When Cedrin followed Mabli into the dinning hall, he was surprised to see a two slices of cake laid out with their normal dinner meal. Mabli gave a happy sound, her face brightening with delight. “Chocolate cake!” she cried blissfully, sitting in her normal chair.
“Chocolate?” Cedrin had heard of the rare treat before, but he had never seen or tasted it. Only royalty had the pleasure of chocolate treats.
Greedily Mabli grabbed her slice of cake, ignoring the other food. “Oh, you must try it. You’ll love it, I’m sure.” She took a bite reverently and closed her eyes in pure, savoring enjoyment. Cedrin watched her curiously, feeling an amused smile tugging on his lips. When she noticed he hadn’t touched his yet, she pointed at him with her fork and commanded, “Try it, Cedrin. It’s delicious.”
Obediently he copied her, slightly exaggerative, cutting a bite from the brown cake and sticking it in his mouth. But what he tasted was anything but delicious.

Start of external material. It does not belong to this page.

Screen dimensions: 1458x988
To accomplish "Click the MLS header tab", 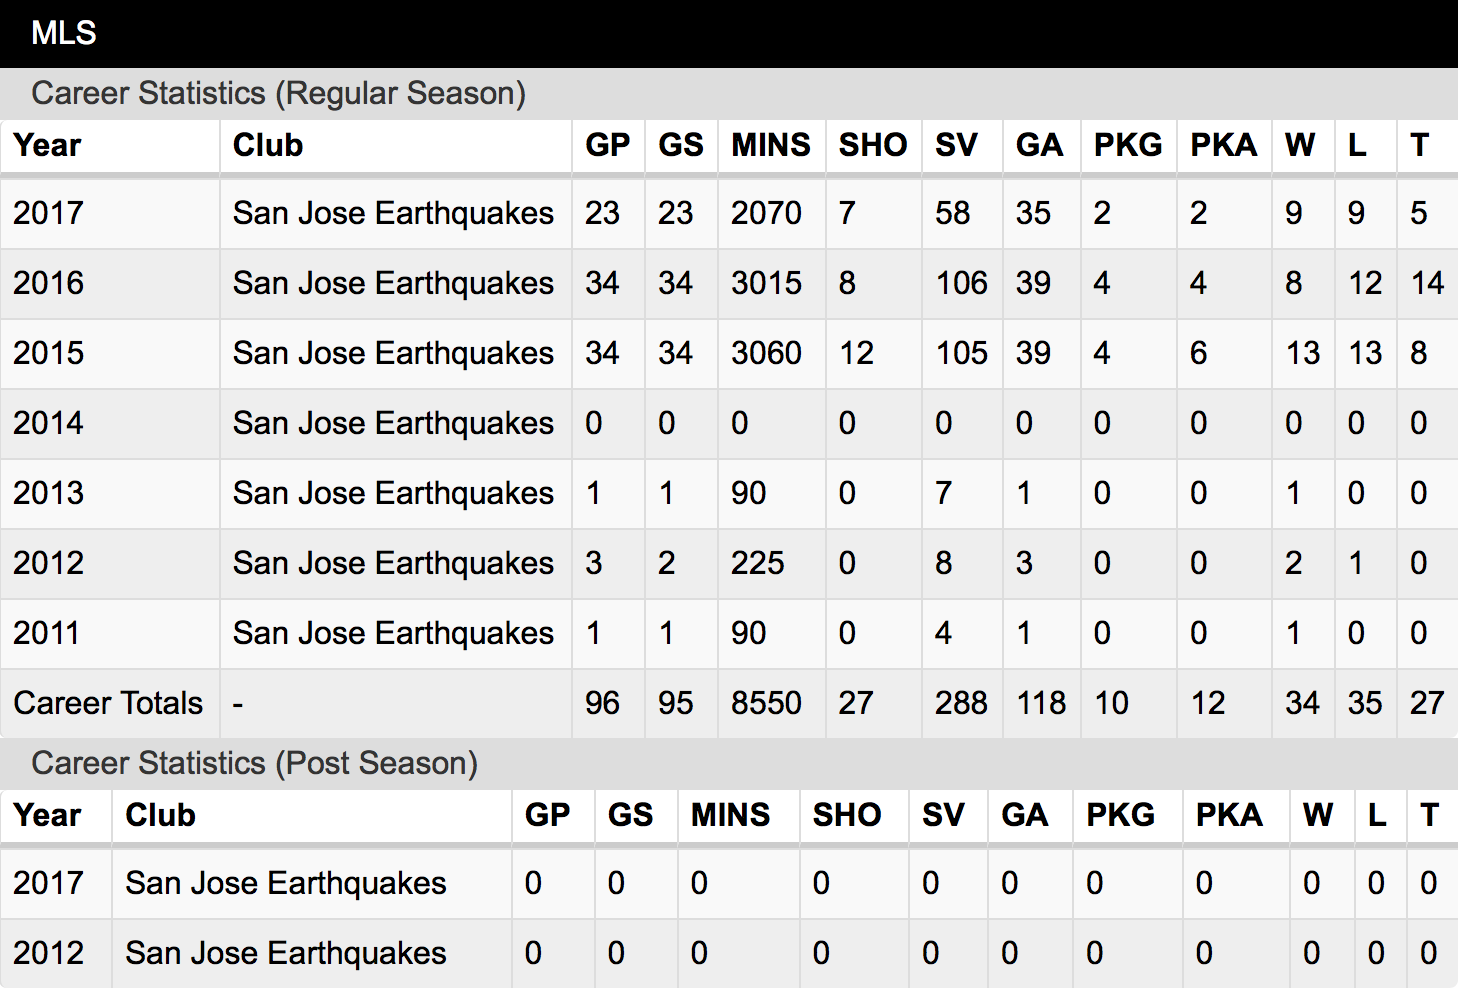I will (64, 33).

It was far too sweet, and left his mouth feeling sour and dry. His expression must have shown his dislike, for Mabli frowned at him as if he were ill.
“Well?” she prompted.
“It’s—uh—it’s interesting,” he fumbled, reaching for the mug of water.
“Interesting?” She shook her head. “Take another bite. Trust me, it will be better once you’re used to it.”

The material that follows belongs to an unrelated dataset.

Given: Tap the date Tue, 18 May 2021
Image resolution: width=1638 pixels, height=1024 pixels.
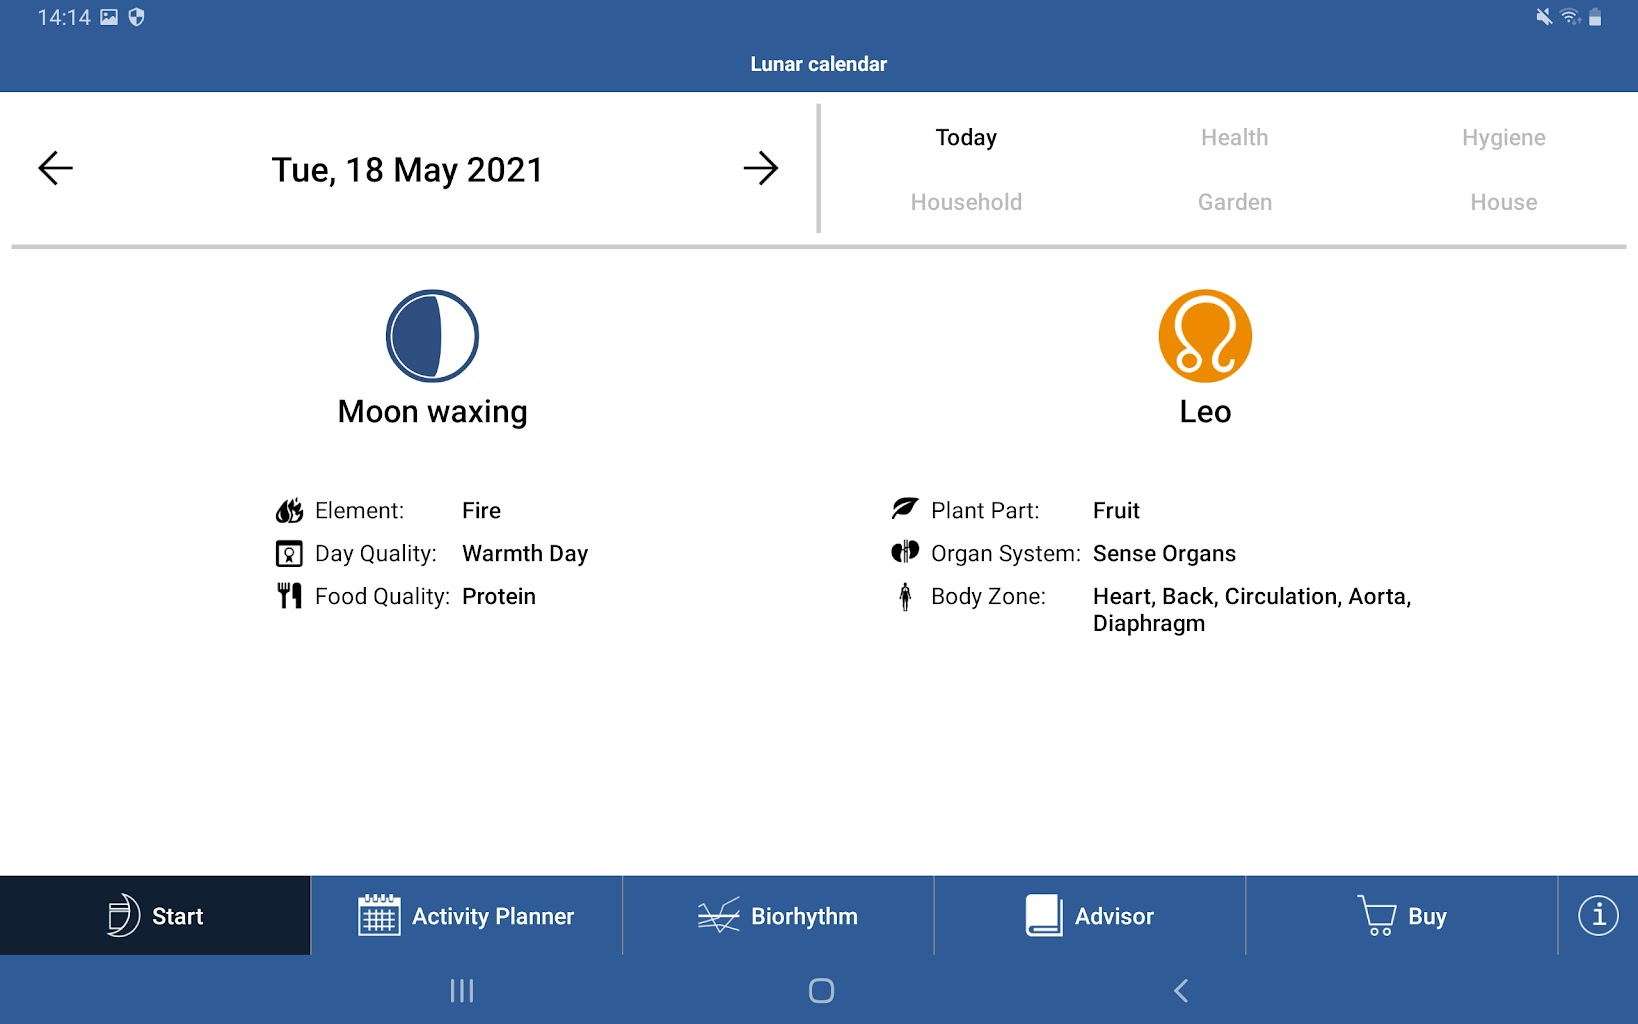Looking at the screenshot, I should pos(407,170).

His impression didn’t get any better, but at her insistence he ate half the cake before finally saying, “This isn’t getting any better, Mabli.”

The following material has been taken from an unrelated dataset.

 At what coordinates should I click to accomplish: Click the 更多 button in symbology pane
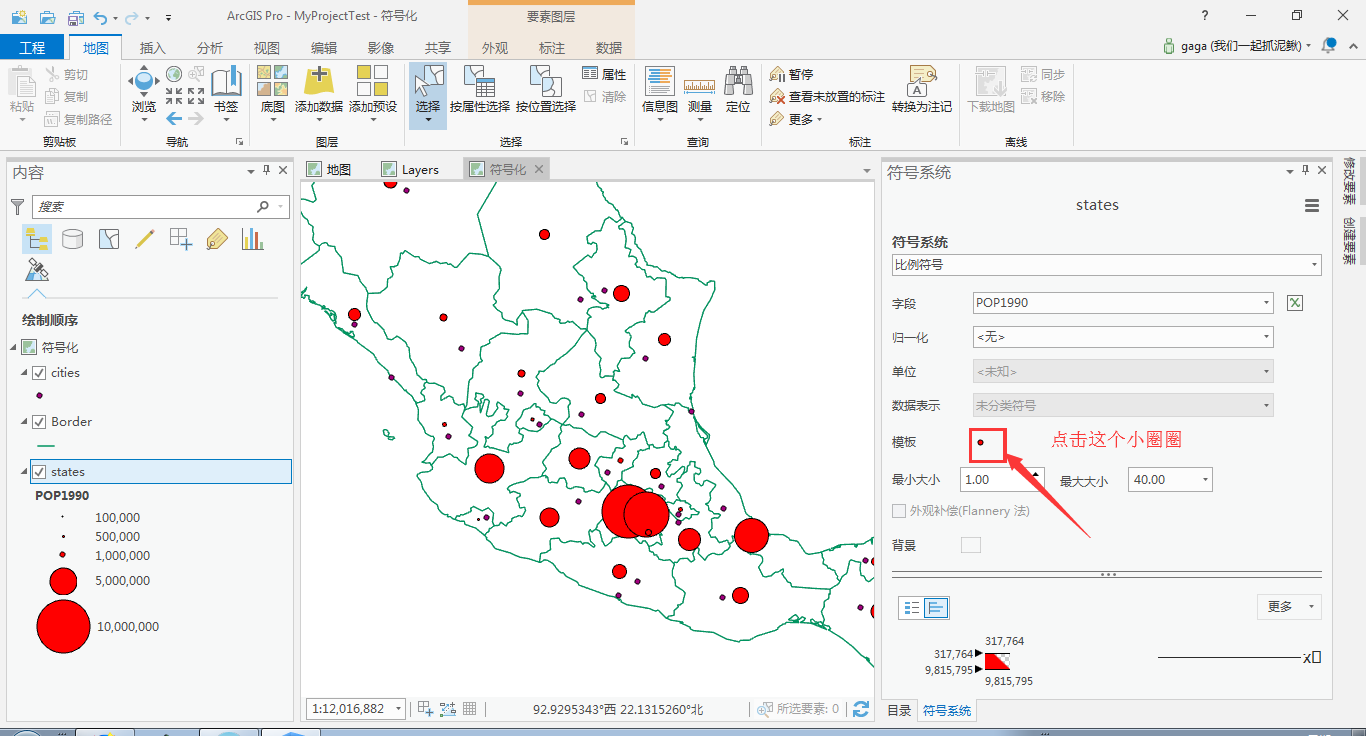click(1289, 607)
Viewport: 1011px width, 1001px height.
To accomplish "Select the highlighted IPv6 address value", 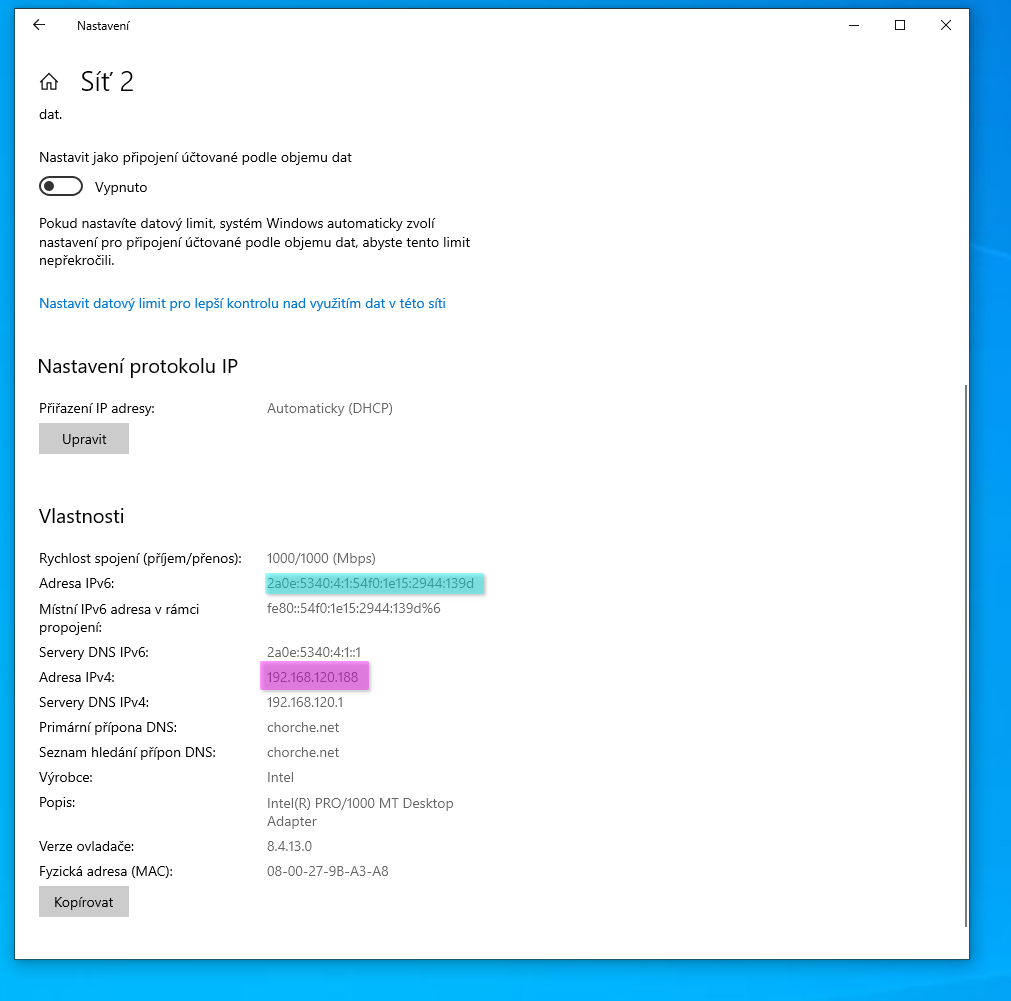I will tap(375, 583).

Looking at him as if there was something seriously wrong in his head, she said huffily, “Well, then give it to me.” He did and she began eating it, proceeding to largely ignore him the rest of the evening.
Cedrin hurts his arm:
Muttering under his breath about the uselessness of horses, Cedrin cradled his arm as he walked into the kitchen looking for something to make a sling out of. Mabli was reading by the open fire, and looked up when he entered.
“What happened?” she asked, quickly putting down her book.
“My horse felt like dumping me in the snow. It would have been fine if there hadn’t been a rock underneath the snow. Do you have something I could bandage this up with?”
Face as white as linens, Mabli rose and rushed to him so fast he did not have time even to step back. Taking his arm—with gentle but urgent hands—she looked it over as if to make sure he was not in mortal danger. He noticed she was trembling, and thought it might be from the cold.
“I’m fine, Mabli,” he tried to assure her. “All I need is some cloth—”
Abruptly she dropped his arm and turned around, putting a hand to her head. “No. No, no, no, no!” she muttered. “This cannot—no!”
Cedrin paused. “Are you alright?”
She turned back to him and grasped his other arm. “Sit down—please—now.” He didn’t have much of a choice, and allowed himself to be dragged and pushed into the largish comfortable chair she had previously been reading on. Anxiously she hovered around him, offering him almost everything besides something to prop his arm with.
Half annoyed and half amused, he reminded her, “Really, Mabli, all I need is some cloth.”
“Oh! Cloth! Of course!” She was gone into another room and back before he could ask where it was. She shoved it into his hands as if it burned.
Giving her a curious look, he began to set his arm. Still she watched nervously, though she never tried to help. After a few minutes she started muttering again and pacing.
Finally he finished and followed her fluttery movements with his eyes. Presently she collapsed on her knees by his chair, moaning.
“Thanks,” he said, once a long silence had passed and he thought she might have recovered. She only sighed. Rising, he leaned down to squeeze her hand gently. Frightened, almost bird-like eyes jumped to his, and the terror mixed with some other emotion made her impossible to read. He fumbled for something comforting to say, but finally ended up with, “I’ll see you tonight.”
She nodded mutely.
And there's more, but that's enough (and all that's written into scenes).